In 1948 he took an administrative post in the civil service where he remained for 20 years, reaching the grade of Assistant Secretary. In the early 1960s, his administrative work at the Department of Scientific and Industrial Research involved regular contacts with the European Nuclear Research Organisation (Cern) in Geneva. This experience of efficient collaboration between people of different countries in pursuit of a common, non-political aim stirred his latent Europeanism.

In 1964, he moved to the Ministry of Technology, working first under Frank Cousins and C.P. Snow, then under Tony Benn. It was here that his interest in educational technology began. His growing commitment to pacifism began to make him uneasy about his work for the civil service, and to suggest a professional shift, and in 1969 he took up the post of director of the Council for Educational Technology.

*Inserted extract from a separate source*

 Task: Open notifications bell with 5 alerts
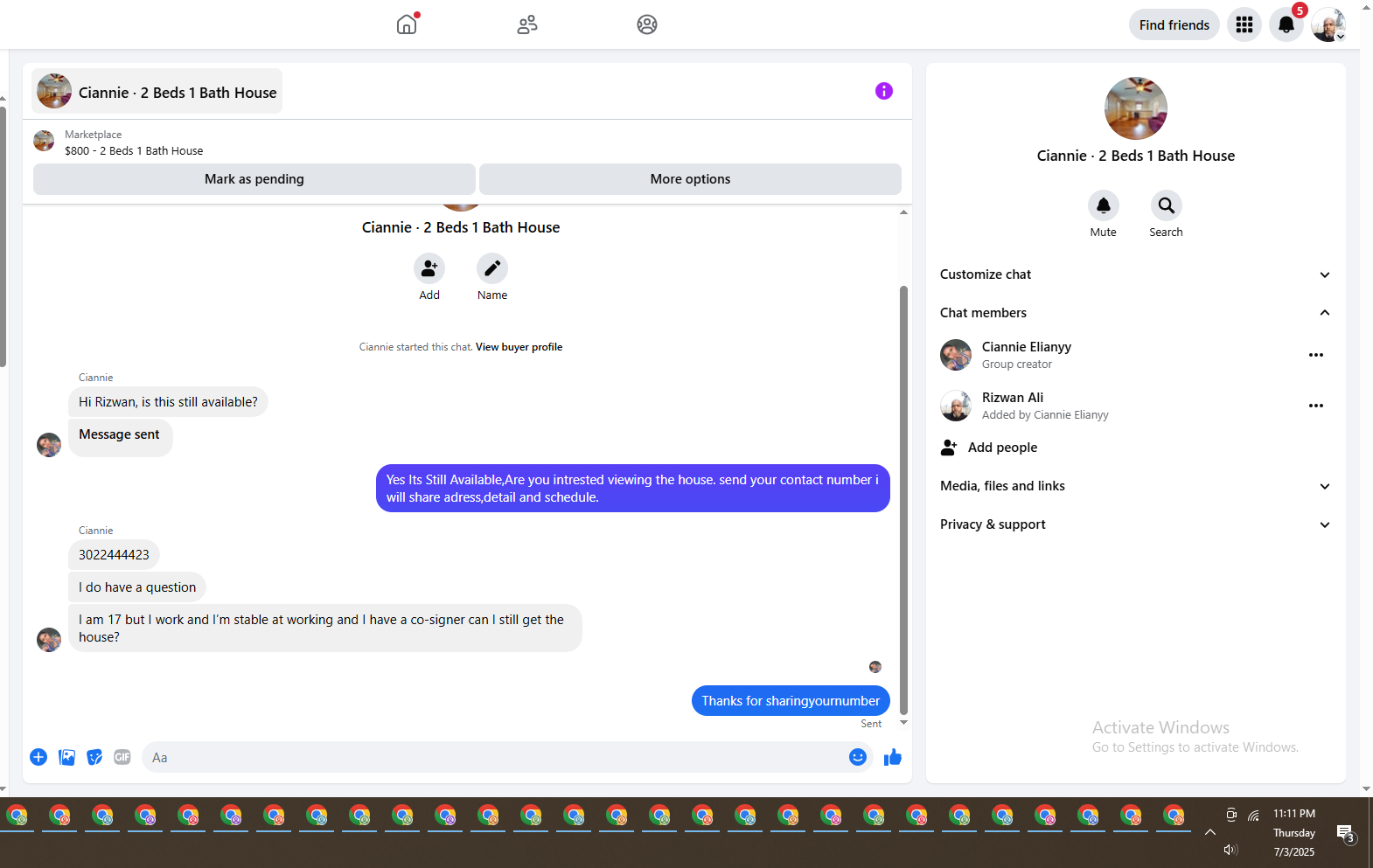tap(1286, 24)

At about the same time, he joined the Religious Society of Friends. His influential book Quaker by Convincement was first published in 1974 and has been in print ever since. During his civil service years, Hubbard had published some short stories and poems, completed several unpublished novels and started writing radio plays, a number of which were broadcast by the BBC and abroad. He also published Cooke and Wheatstone and the Invention of the Electric Telegraph (1965), a biography that conveys the excitement of mid-Victorian technological invention.

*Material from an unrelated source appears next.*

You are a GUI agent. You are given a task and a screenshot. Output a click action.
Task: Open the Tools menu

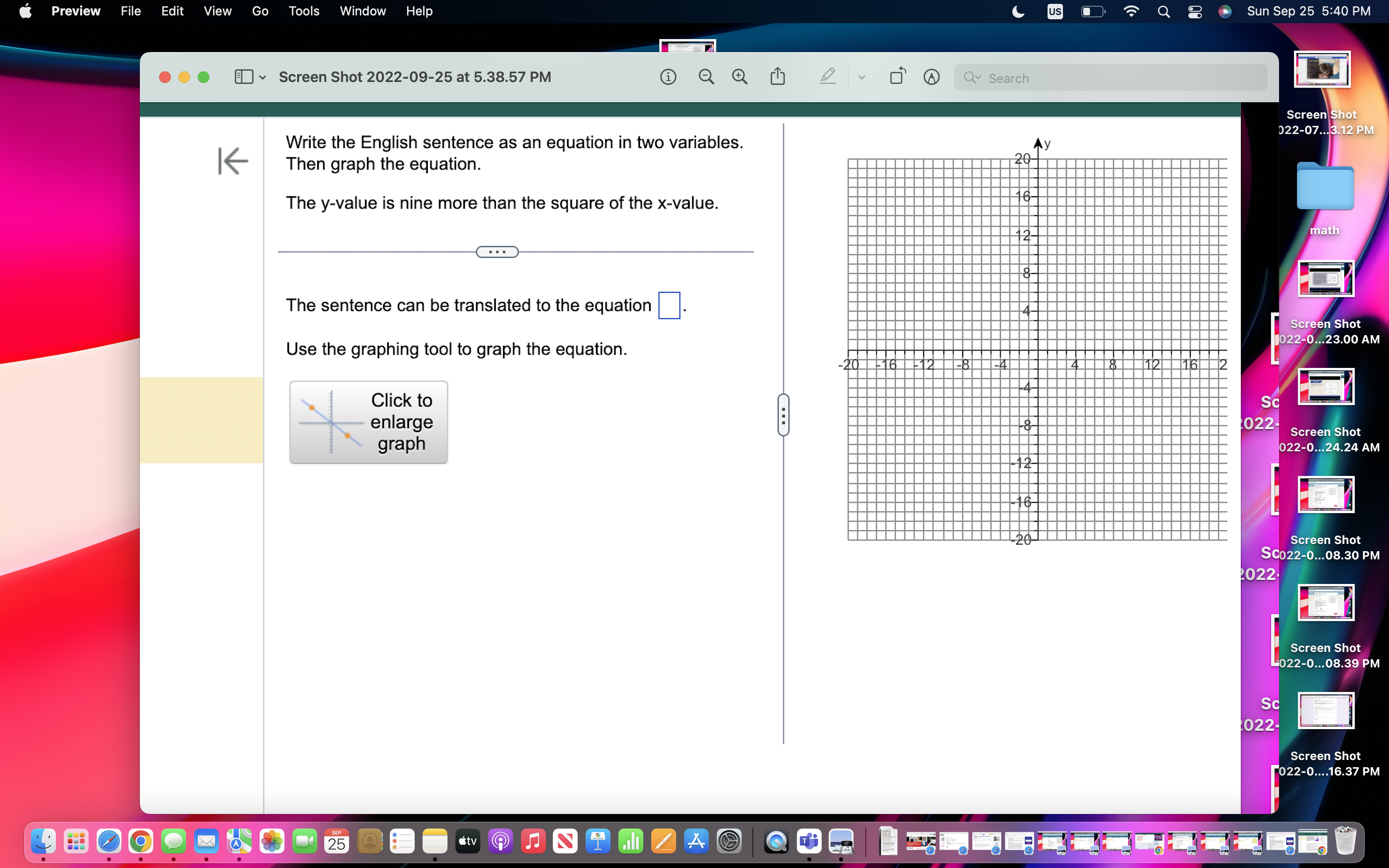pos(304,11)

When commercial television started in the mid-1950s, he was one of a team that produced Johnny and Flonny for under-fives, the second programme ever broadcast by Associated Rediffusion, which became a series of 39 episodes over two years. Hubbard wrote the script and the words of each episode's song, Ernest J. Kaye wrote the music and Paul Hansard built the puppets and the set, and gave the performance. Many years later, CBS issued a recording of Hubbard's songs for the show, by Benjamin Luxon, Robert Tear and the Nash Ensemble.

He joined the Brussels-based Quaker Council for European Affairs in 1980, and acted as its Chairman 1982-93. Years of helping to shape the council's programme honed Hubbard's vision of how Quaker values might be translated into policy objectives at a European level, to promote "a society based on awareness of our interdependence rather than on greed and exploitation". This was the subject of his 1991 Swarthmore Lecture.

Retirement from CET in 1986 allowed Hubbard to devote more time, in a voluntary capacity, to a variety of projects dear to his heart. He had become a trustee of the Joseph Rowntree Charitable Trust in 1984 and now found himself available to play a more active role in meeting applicants and grant holders. This stimulating and rewarding work brought him great satisfaction and personal fulfilment until his death.

He was approached by Michael Young to help reverse the decline of the ailing National Extension College (NEC) in Cambridge. As a member, and then Chairman until his death, of NEC's Board of Trustees, Hubbard was instrumental in setting the organisation on more robust foundations, helping to secure the future of what is a highly successful operation. As a member of the Council of Woodbrooke College, the Quaker continuing education institution in Birmingham, he was closely involved in the late 1980s in reviewing the college's structure and organisation.

These and other activities, which made large demands on his time and energy, were somehow sandwiched between regular trips abroad to join his wife, who for much of this time worked for a succession of European organisations. Their strong bond and many shared interests brought him great personal happiness in the last 25 years of his life.

Geoffrey Hubbard will be remembered by many as a wise, liberal yet deeply ethical, irrepressibly witty and optimistic man whose strong loyalty to close friends and professional colleagues alike was matched by his commitment to the very diverse projects and activities to which he contributed.

Geoffrey Hubbard, administrator and writer: born London 22 May 1923; married first Marian Fox (one son, and one son deceased; marriage dissolved), second Alison Burrell; died Bennekom, Holland 12 June 1998.